== 제공된 행
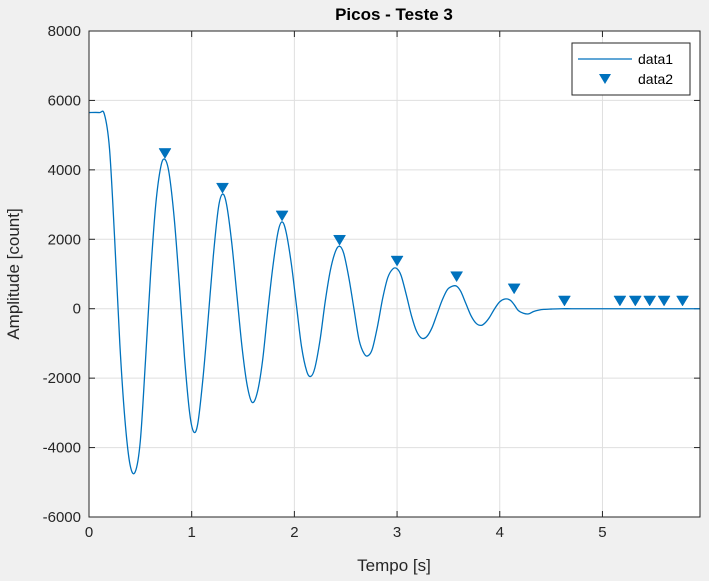 Image resolution: width=709 pixels, height=581 pixels. I want to click on y-tick-label: 0, so click(77, 310).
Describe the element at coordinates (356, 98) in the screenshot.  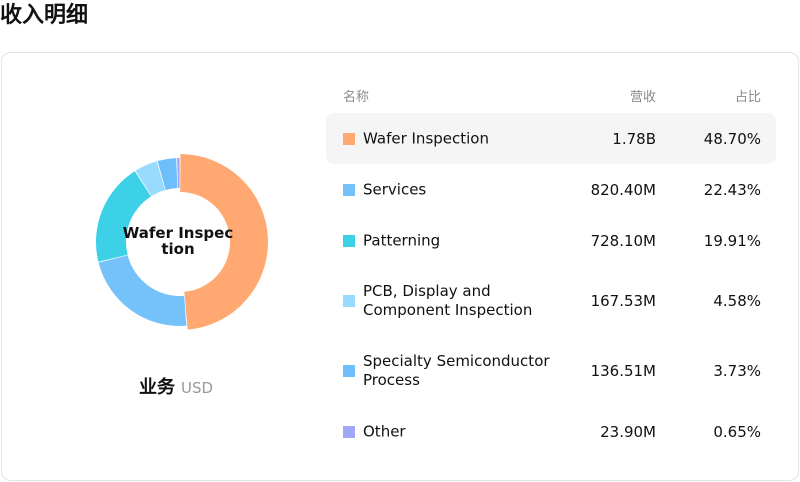
I see `header-name: 名称` at that location.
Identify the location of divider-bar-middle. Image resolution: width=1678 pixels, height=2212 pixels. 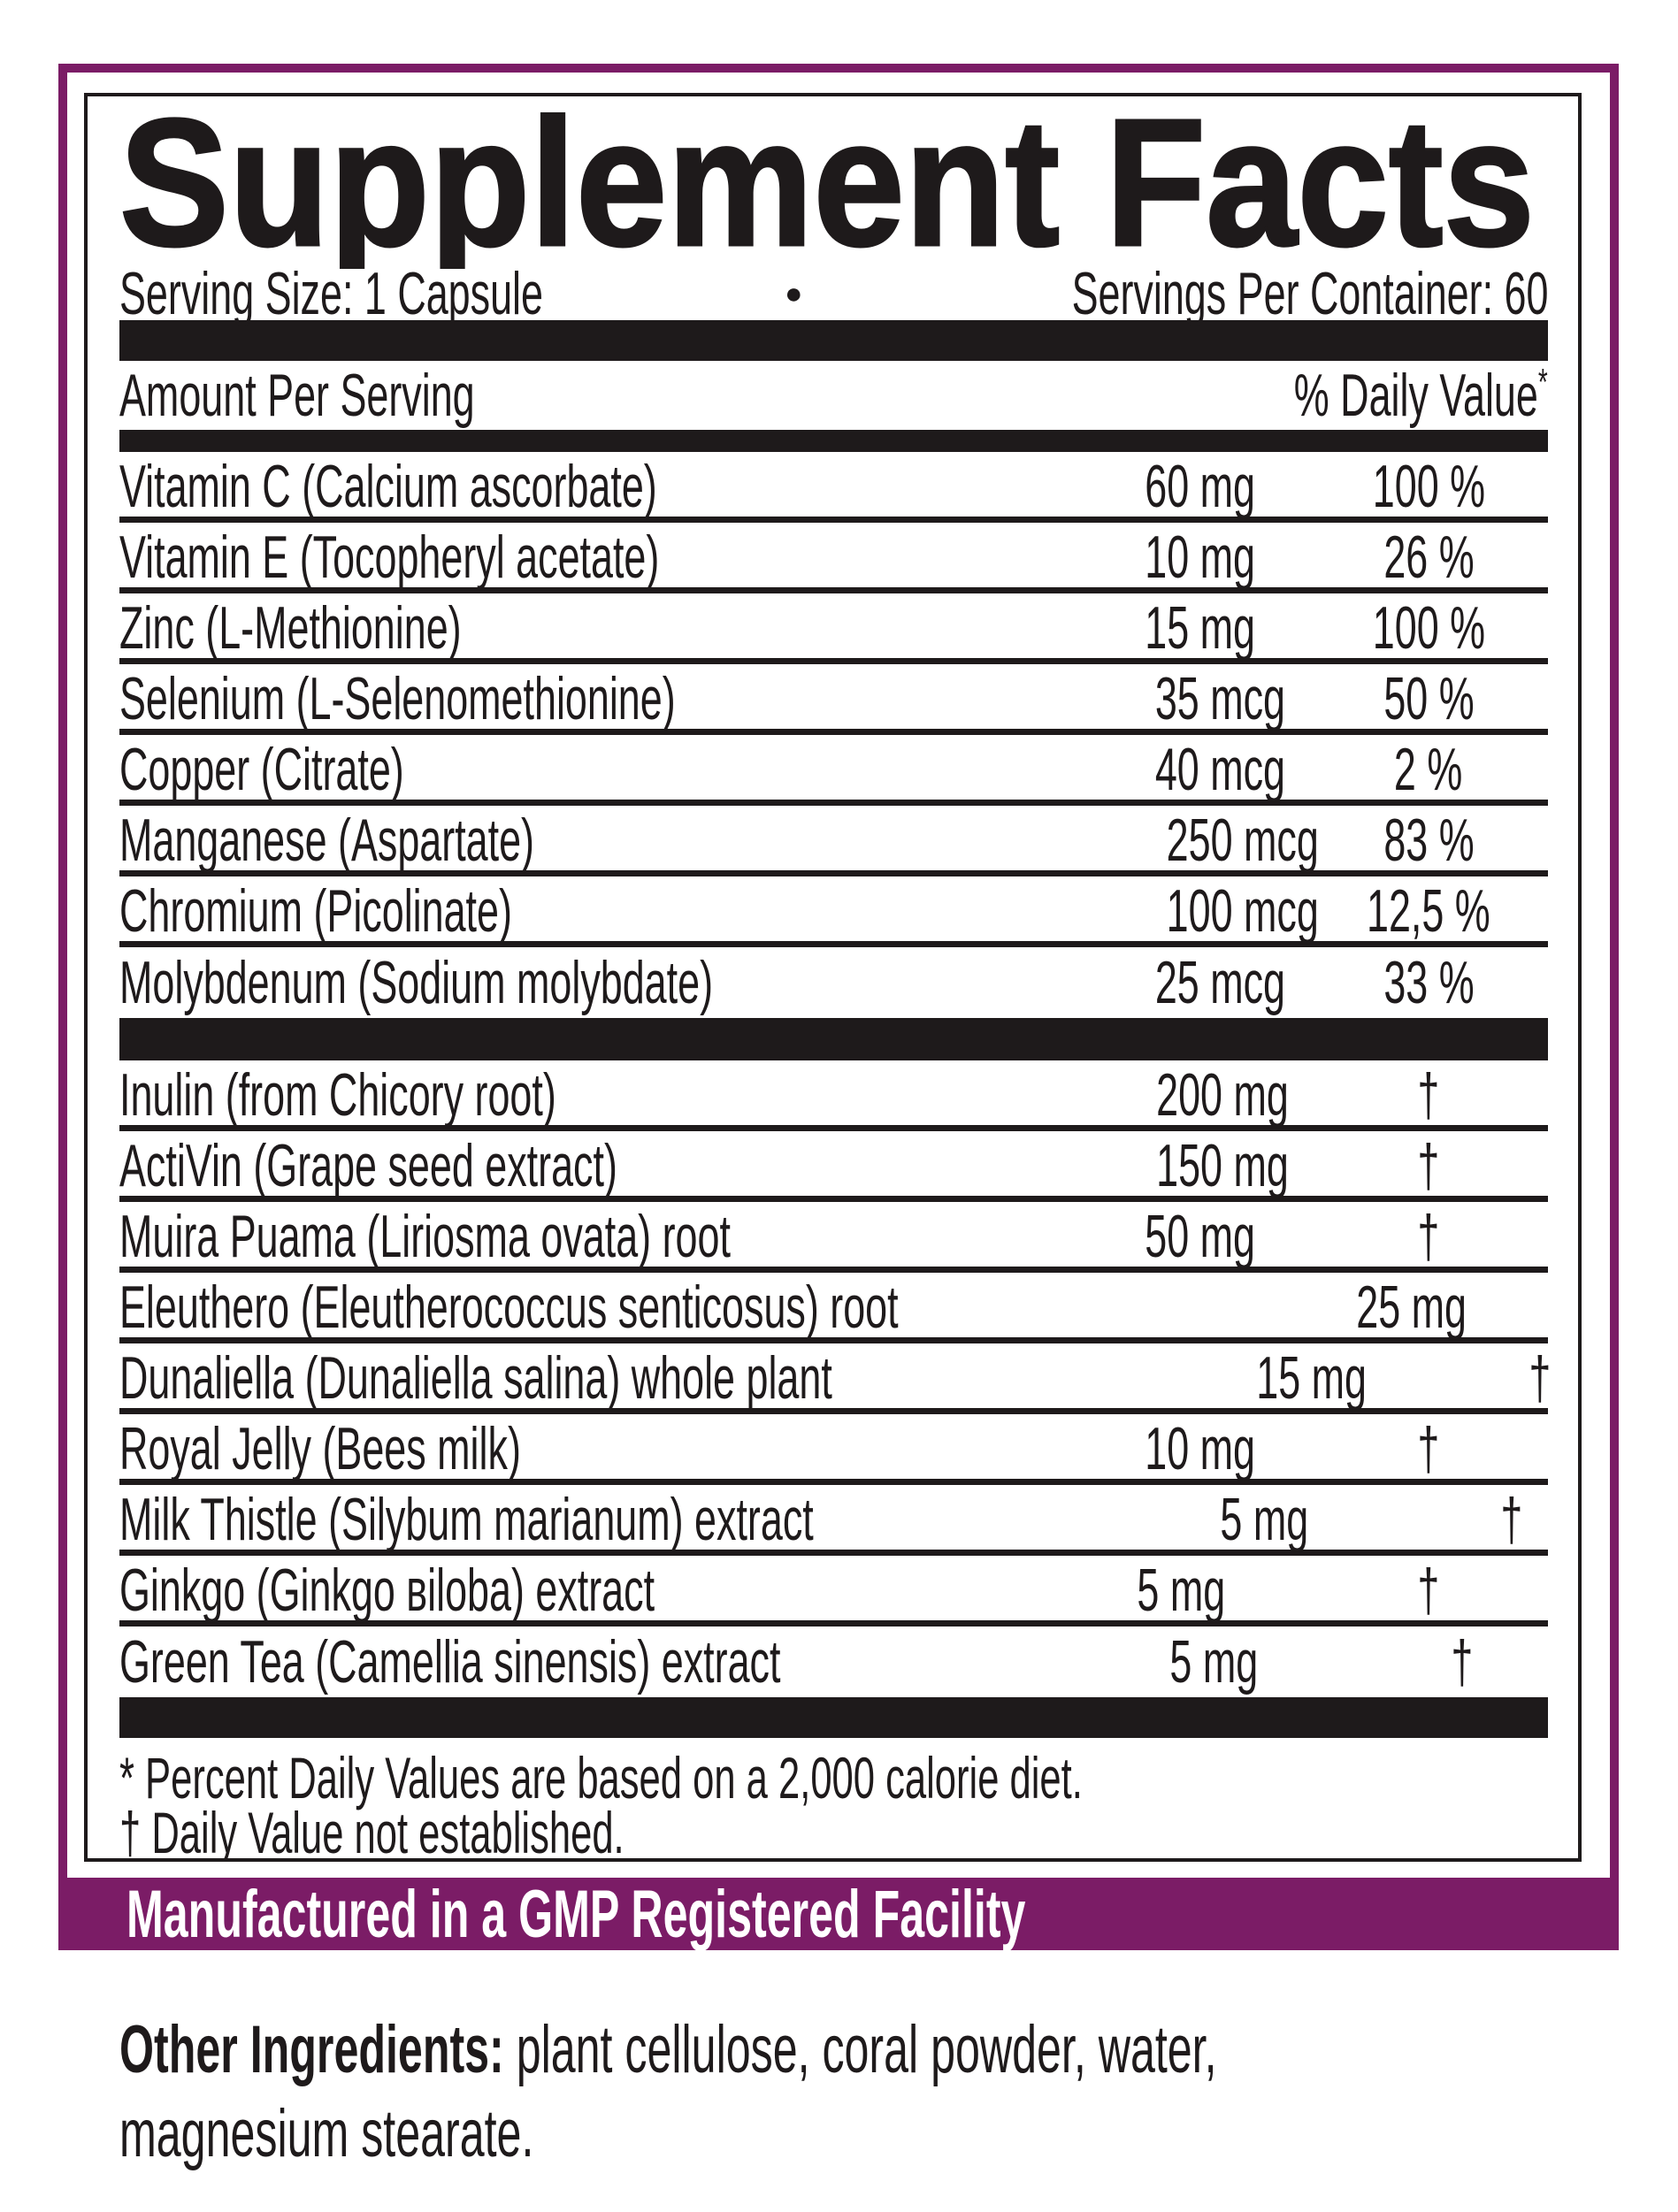
(834, 1039).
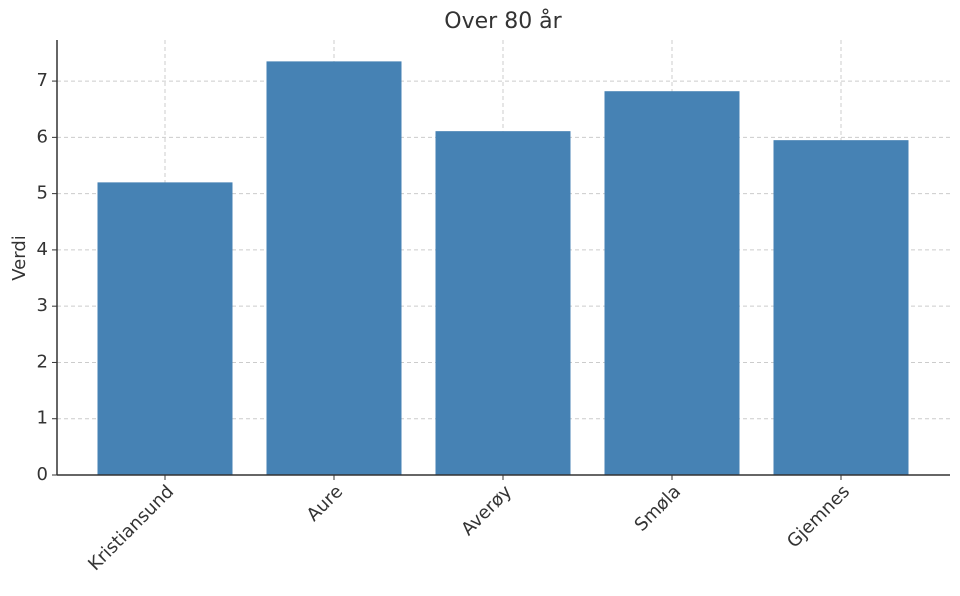 Image resolution: width=960 pixels, height=596 pixels. I want to click on y-tick-label: 3, so click(42, 306).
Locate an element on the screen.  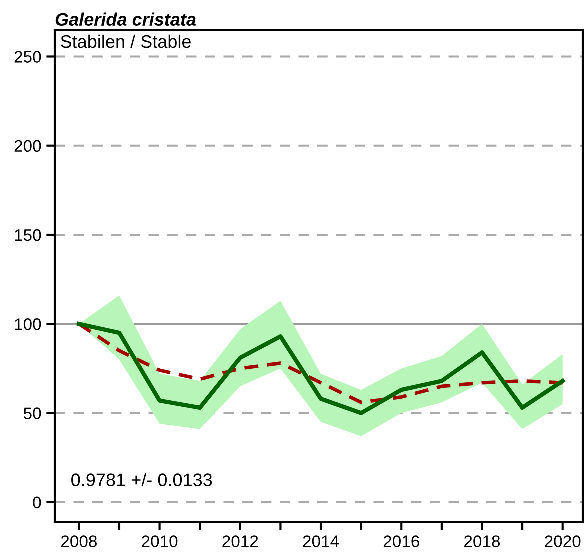
x-tick-label: 2018 is located at coordinates (482, 542).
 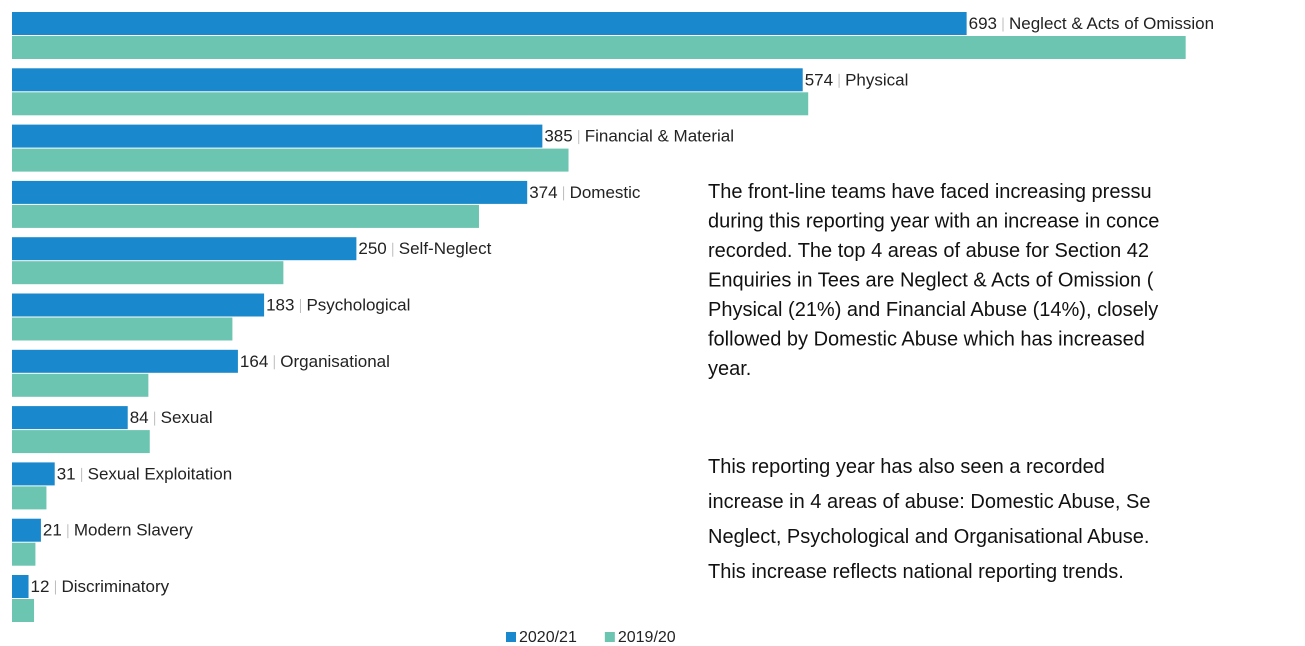 I want to click on category-label: Neglect & Acts of Omission, so click(x=1112, y=24).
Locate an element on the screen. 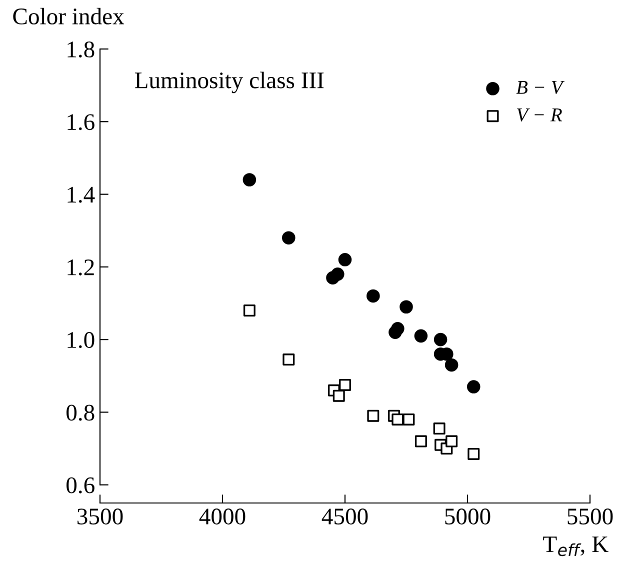 This screenshot has height=565, width=627. y-tick-label: 1.2 is located at coordinates (81, 268).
====
_과제 안내_.
행의 맨 처음부터 "Image resolution: width=960"가 들어 있는 행까지, 그 행도 포함해 모두 그대로 베껴 쓰세요. 그림은 답에 넣지 마세요.

_답안_.
 Image resolution: width=709 pixels, height=581 pixels. I want to click on y-tick-label: 0, so click(77, 310).
Describe the element at coordinates (356, 98) in the screenshot.  
I see `header-name: 名称` at that location.
Identify the location of divider-bar-middle. Image resolution: width=1678 pixels, height=2212 pixels. 
(834, 1039).
 Image resolution: width=960 pixels, height=596 pixels. I want to click on y-tick-label: 3, so click(42, 306).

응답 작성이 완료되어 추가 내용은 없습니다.